# Piccino returns from the grave



## AndyDClements (Aug 29, 2016)

Many will know the thread by @Jon about the Piccino that arrived a little battle-scarred.

https://coffeeforums.co.uk/showthread.php?37090&p=483034#post483034

I kept thinking about purchasing that when Jon had it up for sale, but the journey there would be c200 miles round trip, but recently I managed to combine it with another journey, so purchase was agreed and the project has at least started, perhaps finished.

The machine had a water leak, electrical (wiring) issues and paint damage.

I'm pleased to say that having compared physical wiring to the diagram, I was able to establish which bits went where, and that in reality there was just one connector that needed to be replaced.

I rigged it up with just the pump to find the water leak (didn't want water spraying onto other electrics), and sure enough it was a leak between the group and the boiler. The screws were loose, but even when tightened it leaked, so strip-down established that there was corrosion on the face of the boiler that was sorted by re-flatting with abrasive,

The paint, had the transit damage plus usual age marks. It's an 8yr old machine, so I wasn't looking for perfection. A bit of preparation and another strip down of the machine (I'd put it together ready for electrical test), and it's now been treated to a coat of black metallic paint plus clear top coat. Not perfect, but tidy.

I still need to source some additional screws (a few were missing), but hopefully the machine will test out OK. I may need to do a few things like a new seal for the boiler, but time will tell. Pics to follow.


----------



## Jon (Dec 3, 2010)

Hope you resurrect this quickly and simply!


----------



## jimbojohn55 (Jan 15, 2016)

Any pictures, and well done


----------



## AndyDClements (Aug 29, 2016)

This was taken outside in the failing light. I will try and ft one in daylight. The side facing is where the paint had been damaged.

Hope the image posting is OK, not sure if there's an image size limit.


----------



## jimbojohn55 (Jan 15, 2016)

a bargain - glad to see it back in service


----------



## ajohn (Sep 23, 2017)

I was surprised no one bought this pretty quickly as parts and diagrams are so easy to get. Only things I didn't like about mine was no hot water and heat up time. Plus in my case lack of buttons. I could even get my rather tall mugs into it with a bottemless on - bought one from Amazon. Heat up time including the portafilter is 15 to 20min which is pretty quick compared with many. The boilers get up to temperature in a few mins.

Being used mine came with a warning - watch that I don't warp the plastic drip tray with the steam wand. The person I had it off bought it new and did.Fracino replaced it and told him what he had probably done.







He had too.

I had some modifications in mind - mainly fitting an electronic thermostat. A chinese one that can go to 99.9C and hysteresis etc can be set. Not so sure about PID due to the size of the boilers. Actually I wondered about using 2 of the thermostats ; one to say high 80's and another with reduced heating power to 93 or what ever. I found it could be used without this though.

John

-


----------



## AndyDClements (Aug 29, 2016)

While I had it apart I had wondered about a PID but it turned to wondering where there would be space, and the conclusion that there just wasn't room inside the machine.


----------



## ajohn (Sep 23, 2017)

Yes - I suspect anything added would need some sort of power bulge.

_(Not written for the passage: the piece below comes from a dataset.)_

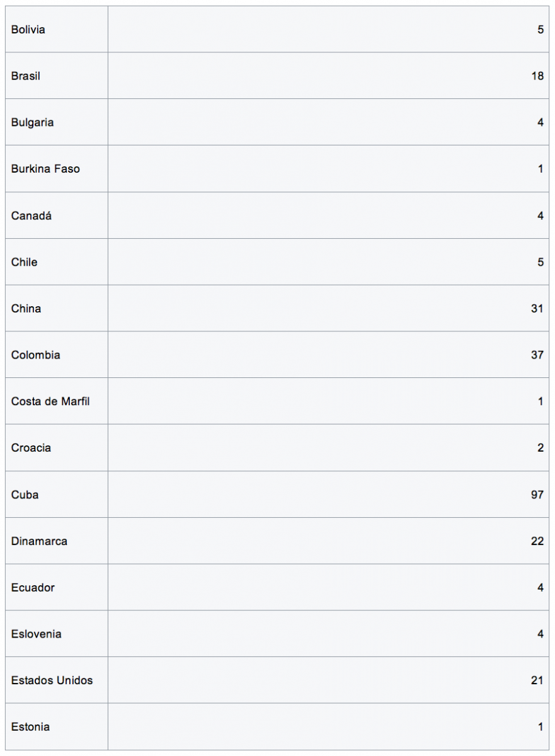Click the Canadá country name
The image size is (555, 756).
[x=31, y=215]

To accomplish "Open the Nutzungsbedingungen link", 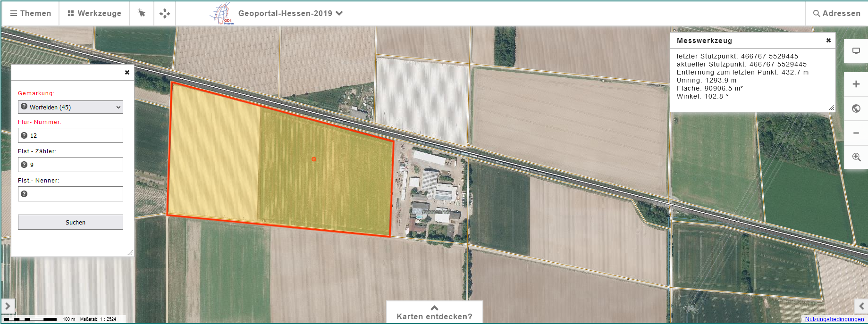I will [834, 319].
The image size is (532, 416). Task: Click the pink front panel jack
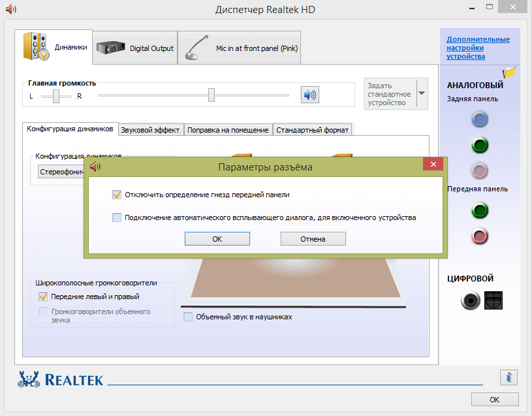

It seems there is a PID version of it coming along. The reason I wonder about that approach is that it gets around overshoot by reducing the power to the heating as it approaches the correct temperature. The reason being that if a heater is turned off it's still hot so carries on heating the water. I can hear my DB doing this. Boiling noises up to around 90C then it stops as the heating power has been reduced. The last 3C doesn't take long. That's PID specifically designed for a coffee machine. I can't help wondering if the usual PID controller would work like this especially if it's self tuned. It will aim at super precision and may have problems when a shot is pulled because the conditions are entirely different. I think you will find posts where this is mentioned.

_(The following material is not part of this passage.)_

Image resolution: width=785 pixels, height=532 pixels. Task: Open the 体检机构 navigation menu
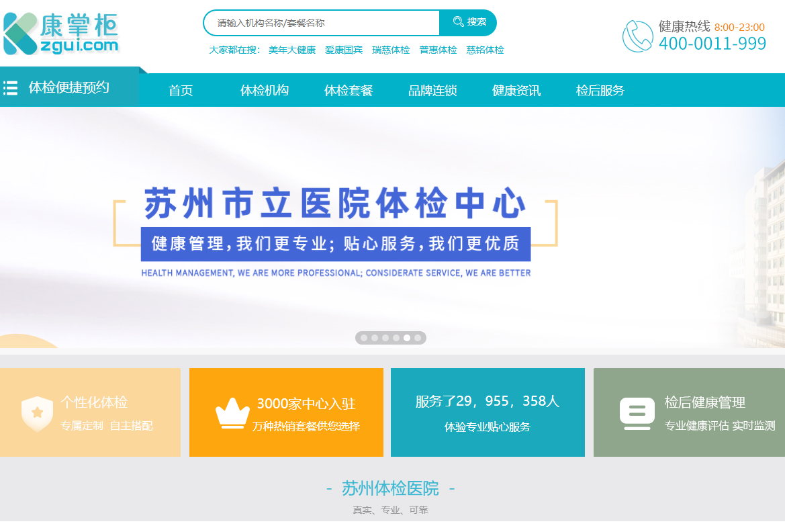coord(265,90)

Actually I suspect Fracino have been pretty cute in this area. Maybe it is is worth adding an indicator to show when the brew boiler is being heated - simple - find a neat neon indicator and connect it to the heating element. Chinese thermostats so that the temperature is easy to change and being able to set hysteresis - some one would need to try it. I wondered about using 2. One set to 93 and another some what lower that shorted a diode out in the heater circuit while the temperature is below some figure. That way 93 would be approached at 1/2 power. The diode could be a triac regulator. Or other ways of connecting up for the same effect.

It's pretty noticeable that I haven't sold my Piccino. I'm trying a DB.

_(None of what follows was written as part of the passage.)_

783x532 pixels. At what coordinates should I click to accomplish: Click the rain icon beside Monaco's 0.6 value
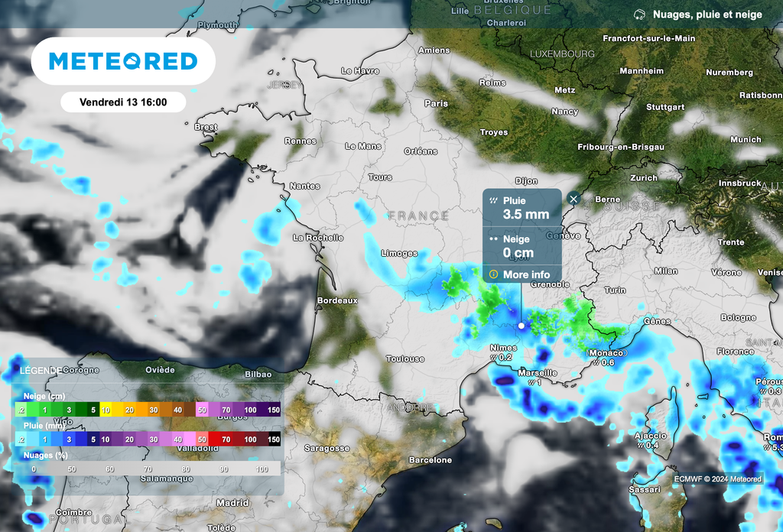point(596,363)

I keep lusting after a Gem too but wonder what I would be letting myself in for.

In another post I mentioned it needed more coffee than me BE. Turns out that the BE is a bit unusual. I'm using more coffee in my DB too, 5g+ more and ok it's stronger than what I drank from the BE but not by nearly as much as the extra weight would suggest.

John

-


----------



## mousebat (Jun 8, 2018)

As soon as I get around to descaling the steam boiler on my Piccino I'm going to do a little investigation about the viability of going PID whilst the machine is in bits. Preliminary thoughts are to get a chrome Gicar single probe unit to mount under the dispense switch as they look OEM (cue the dremel). In fact if you do the google image search for Piccino PID, you'll get an interesting image from an Australian website: https://goo.gl/images/xBmG

The Gicar controllers are not cheap at about 100 quid and then you'll have to buy a (cheap!) SSR. I know, I know, the Chinese PID's are cheaper; I use 3 of them already with my home brewing equipment... but that stuff lives in the garage, does a job and then is packed away. The Chinese stuff looks like it is used for programming a flux capacitor in a Delorian. SWMBO is already upset I've taken up precious worktop with my coffee gear without it looking crap as well


----------



## ajohn (Sep 23, 2017)

My view on where to stick a power bulge is on the back. Once the parameters are set as required I don't see much need to play with them. I can on the DB to some extent but don't.

There is another version of the board I mentioned that goes to 999C that comes with a thermistor rated some what less than that as usual. It could be used to control the steam boiler - useful for descale as the temperature could be set lower. They are not PID units, just thermostats where the hysteresis can be set also on off timing limitations to prevent hunting - for want of a better word.

There are a number of Gicar units and other than what machine they are usually fitted to I have never been able to find any info at all. If one can react to the fact that a shot is being pulled that would be the one I would choose. The front panels look neat but I would wonder about space for the box on the back fitting as well.

John

-


----------